If you don’t think a proofreading tool can meet your unique needs, then hiring a professional proofreader is a viable option. It will cost a pretty penny (about $0.01 per word, which adds up quickly). But if this is what works for you, then great!
How do you become a certified proofreader? You can become a professional proofreader by earning a certificate in Editing and/or Proofreading through various institutions. There are long-distance learning opportunities for at-home learners.
What software do professional proofreaders use? Professional proofreaders use various softwares to check their clients’ work. Many use native spell checkers and grammar checkers alongside their own skills. Others may use Grammarly, Hemingway, or PerfectIt to catch any mistakes they might miss.
Which proofreading software is best for you?

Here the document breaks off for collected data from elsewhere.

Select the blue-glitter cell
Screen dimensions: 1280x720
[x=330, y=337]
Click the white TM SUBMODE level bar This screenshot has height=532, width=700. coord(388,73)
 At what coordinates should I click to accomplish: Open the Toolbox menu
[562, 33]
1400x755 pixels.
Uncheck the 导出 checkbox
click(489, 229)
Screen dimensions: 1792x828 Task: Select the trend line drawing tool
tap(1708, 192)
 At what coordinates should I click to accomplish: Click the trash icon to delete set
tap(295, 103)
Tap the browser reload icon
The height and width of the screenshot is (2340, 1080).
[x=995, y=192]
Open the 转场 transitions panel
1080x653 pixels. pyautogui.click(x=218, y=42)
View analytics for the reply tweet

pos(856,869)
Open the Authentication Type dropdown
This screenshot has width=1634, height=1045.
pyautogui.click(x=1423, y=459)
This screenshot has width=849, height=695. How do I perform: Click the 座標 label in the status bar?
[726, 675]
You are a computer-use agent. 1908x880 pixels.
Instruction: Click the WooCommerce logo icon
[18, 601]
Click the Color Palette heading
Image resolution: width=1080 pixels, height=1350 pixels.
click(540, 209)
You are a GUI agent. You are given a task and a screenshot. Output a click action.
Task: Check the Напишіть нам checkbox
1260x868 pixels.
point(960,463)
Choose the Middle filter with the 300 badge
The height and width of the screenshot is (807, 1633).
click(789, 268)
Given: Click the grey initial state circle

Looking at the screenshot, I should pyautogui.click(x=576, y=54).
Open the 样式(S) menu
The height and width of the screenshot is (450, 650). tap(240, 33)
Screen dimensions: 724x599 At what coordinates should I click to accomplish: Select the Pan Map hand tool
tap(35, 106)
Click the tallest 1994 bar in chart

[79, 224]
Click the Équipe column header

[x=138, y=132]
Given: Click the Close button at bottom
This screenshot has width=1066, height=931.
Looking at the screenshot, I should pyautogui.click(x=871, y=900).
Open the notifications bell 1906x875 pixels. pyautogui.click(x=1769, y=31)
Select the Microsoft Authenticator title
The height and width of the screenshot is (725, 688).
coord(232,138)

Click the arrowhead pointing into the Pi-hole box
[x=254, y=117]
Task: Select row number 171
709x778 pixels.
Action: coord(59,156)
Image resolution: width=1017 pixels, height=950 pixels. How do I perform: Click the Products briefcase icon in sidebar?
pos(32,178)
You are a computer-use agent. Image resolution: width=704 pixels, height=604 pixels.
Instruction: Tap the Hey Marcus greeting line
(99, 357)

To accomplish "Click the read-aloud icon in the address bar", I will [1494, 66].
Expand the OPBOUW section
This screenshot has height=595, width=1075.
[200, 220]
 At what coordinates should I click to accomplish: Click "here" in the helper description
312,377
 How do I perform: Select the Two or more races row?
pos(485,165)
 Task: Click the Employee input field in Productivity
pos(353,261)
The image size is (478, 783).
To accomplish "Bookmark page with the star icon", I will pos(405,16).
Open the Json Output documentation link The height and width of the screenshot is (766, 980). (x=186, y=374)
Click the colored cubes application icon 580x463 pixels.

The results of my hunt for the best proofreading software are Grammarly vs. Ginger vs. Hemingway vs. ProWritingAid. Each tool has its strengths and weaknesses, and some authors will want to invest in more than one.
- Grammarly is an excellent tool for everyday life (think emails, Facebook posts, comments on a blog). And it can also help people writing books, blogs, or essays catch spelling and grammar mistakes in their writing — more so than a default text editor.
- Ginger is a reliable alternative to Grammarly, with some cool extra features such as the text reader and translator.
- Hemingway is a handy software for people writing longer or persuasive pieces, like a nonfiction book or essay. Although Hemingway is by no means a magic wand, using a combination of this tool and your own brain can make you a stronger writer.
- ProWritingAid proofreads grammatical errors and spelling mistakes in real-time, as well as big picture feedback for strengthening your writing. It also comes with a one-time payment option, which can help you save money in the long run.